The issue becomes tricky as a result. Project clearances require government to determine what land is 'forested' and what is not. The
state government set up a committee, headed by S M Sawant, to do that. But till date, according to forest department officials, only 15
per cent of the survey work is completed. Government says the work will be completed soon. What is baffling is that the state does not
even have records of area leased for mining--a key economic activity in its forests. It only says that "mines in Goa, in most cases, are
covered under forest lands".
Again, a complete lack of clarity about land use. Again, a case made in heaven for violators. This has led to a rush of "illegal" and
"disputed" projects on forest lands. Developers convince people to cut and hand over the land under trees, to cut down hills that have
trees or burn the trees, so that there are no forests ergo, no dispute.
The regional plan has included forested areas--evident from satellite imagery or existing land use maps--for settlements. Government
says it did this because, during plan finalisation, the forest department could not give maps indicating the area earmarked as private
forest. It could only give maps of wildlife sanctuaries and forest cover, saying work on a consolidated forest map of the state--including
private and public forests--was under preparation. The state in its affidavit to court says "it was not possible to await the final report of
demarcation as it would severely affect the expedition of the finalisation of the regional plan". It also refused to take cognisance of the
satellite maps showing forest cover. As a result, the land use of existing forested land can be changed with a stroke of a pen. It is
literally up for grabs.
The comunidade legacy more land for sale
Many would argue Goa remains caught in a time-warp. Nothing explains this better than the comunidade system. A traditional system of
village administration, it was adopted under Portuguese rule. Some say this system began when Saraswat Brahmins migrated to Goa in
the 5th century. The Portuguese codified all the laws affecting village communities into the
Codigo Das Comunidades.
Environmentalists like Claude Alvares explain the importance of this system for the land-use pattern of the state. Under this system, all
village land resided in the comunidade, which in turn auctioned private owners temporary rights of usage.

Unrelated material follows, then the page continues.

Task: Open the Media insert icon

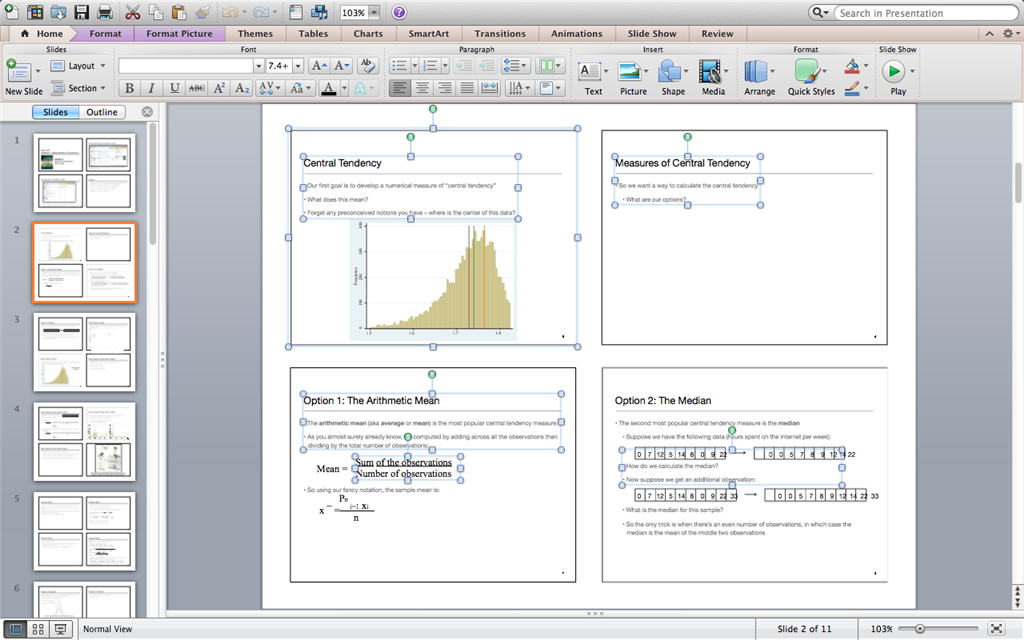Action: (712, 76)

The comunidade also invested
a reported quarter of its earnings into development works lining paddy fields, watercourses, installing sluice gates and planting
orchards.
Over time, the system has been dismantled. Today, in Goa, the 'modern' institution of local
self-governance, the
panchayat, has been created in every village, which now exists in addition to the comunidade. The bulk
of the land is under private ownership. Jagdish Nazareth, a Goan, writes in the book
Fish Curry and Rice, "even today, 232 village
comunidades own 30,000 ha of land--8 per cent of Goa's land mass." The issue is about their rights. The code grants them absolute
rights over the land. But now that things have changed, what remains? Many comunidade land scams are reported. A similar case is
festering with the sale of land owned by the church--a large and wealthy land-owner (see box
Land is holy).
Language and its interpretation makes life more difficult. "The present code is still in Portuguese. However, an unauthenticated so-called
English translation is being circulated by some persons and the same copy is also circulated by the state government's revenue
department. The state has made use of the same illegal English version to carry out amendments," says Andre Pereira, an advocate as
well as the secretary of the Association of Components of Comunidade. Whatever the language, the land comunidades hold is valuable.
Developers want a slice of it. With the institution in decline (or dead, as many say), who will take the decisions to sell or not to sell?